Evidence for membrane-mediated chromosomal damage by aflatoxin B1 in human lymphocytes.

The hepatocarcinogen aflatoxin B1 (AFB1) was found to be a potent clastogen for phytohemagglutinin stimulated human lymphocytes. It also induced sister chromatid exchanges. These types of chromosomal damage were induced at very low levels of covalent AFB1 - DNA adducts suggesting that AFB1 operates in part by indirect action because of its membrane-active character.

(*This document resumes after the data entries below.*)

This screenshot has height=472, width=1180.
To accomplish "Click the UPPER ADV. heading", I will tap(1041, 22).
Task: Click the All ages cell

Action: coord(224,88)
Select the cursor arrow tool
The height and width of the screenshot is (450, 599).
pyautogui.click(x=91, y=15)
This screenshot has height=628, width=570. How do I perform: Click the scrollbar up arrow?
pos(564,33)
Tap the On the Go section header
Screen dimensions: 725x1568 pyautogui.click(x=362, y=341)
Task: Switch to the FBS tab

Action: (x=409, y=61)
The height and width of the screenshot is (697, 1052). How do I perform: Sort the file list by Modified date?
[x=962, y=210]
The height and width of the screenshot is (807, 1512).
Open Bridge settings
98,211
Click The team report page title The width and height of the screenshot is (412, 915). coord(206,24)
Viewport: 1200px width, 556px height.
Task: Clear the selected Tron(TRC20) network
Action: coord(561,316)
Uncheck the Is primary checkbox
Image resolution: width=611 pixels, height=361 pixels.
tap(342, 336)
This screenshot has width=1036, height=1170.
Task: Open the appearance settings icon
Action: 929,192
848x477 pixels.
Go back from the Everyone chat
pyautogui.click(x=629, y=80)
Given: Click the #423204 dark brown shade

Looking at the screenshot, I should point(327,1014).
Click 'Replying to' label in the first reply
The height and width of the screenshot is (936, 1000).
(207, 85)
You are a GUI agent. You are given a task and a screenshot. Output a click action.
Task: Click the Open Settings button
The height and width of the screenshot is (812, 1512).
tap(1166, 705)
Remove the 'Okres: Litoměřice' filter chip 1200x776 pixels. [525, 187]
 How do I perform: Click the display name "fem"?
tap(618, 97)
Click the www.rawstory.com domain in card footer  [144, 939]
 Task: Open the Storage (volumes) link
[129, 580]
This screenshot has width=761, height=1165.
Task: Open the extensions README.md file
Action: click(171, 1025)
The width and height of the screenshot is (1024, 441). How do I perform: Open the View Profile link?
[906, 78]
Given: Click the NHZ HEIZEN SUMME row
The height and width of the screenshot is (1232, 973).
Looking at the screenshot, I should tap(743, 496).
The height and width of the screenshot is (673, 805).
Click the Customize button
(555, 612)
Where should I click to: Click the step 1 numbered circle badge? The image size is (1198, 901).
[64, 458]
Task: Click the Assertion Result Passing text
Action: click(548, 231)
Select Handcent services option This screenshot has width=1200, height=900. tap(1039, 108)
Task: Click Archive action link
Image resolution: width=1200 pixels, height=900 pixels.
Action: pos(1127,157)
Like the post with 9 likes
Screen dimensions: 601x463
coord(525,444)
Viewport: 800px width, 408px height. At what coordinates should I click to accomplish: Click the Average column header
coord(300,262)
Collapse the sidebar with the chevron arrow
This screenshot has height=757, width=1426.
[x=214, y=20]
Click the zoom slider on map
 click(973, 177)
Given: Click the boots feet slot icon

The membrane-active character of AFB1 is documented by the following results: (i) AFB1 stimulated the excretion of hydroxy- and/or hydroperoxy-arachidonic acid (AA) and free AA into the culture medium; (ii) the phospholipase A2 inhibitor p-bromophenacylbromide was anticlastogenic ; (iii) the inhibitors of the oxidative metabolism of AA indomethacin, flufenamic acid, 5,8,11,14-eicosatetraynoic acid, nordihydroguaiaretic acid and BN 1015 were anticlastogenic . These results are compatible with the induction of DNA damage by indirect action or the formation of covalent adducts via metabolic activation by cooxygenation . The observation that CuZn superoxide dismutase was anticlastogenic indicates the intermediacy of superoxide in DNA damage formation and supports the former mechanism.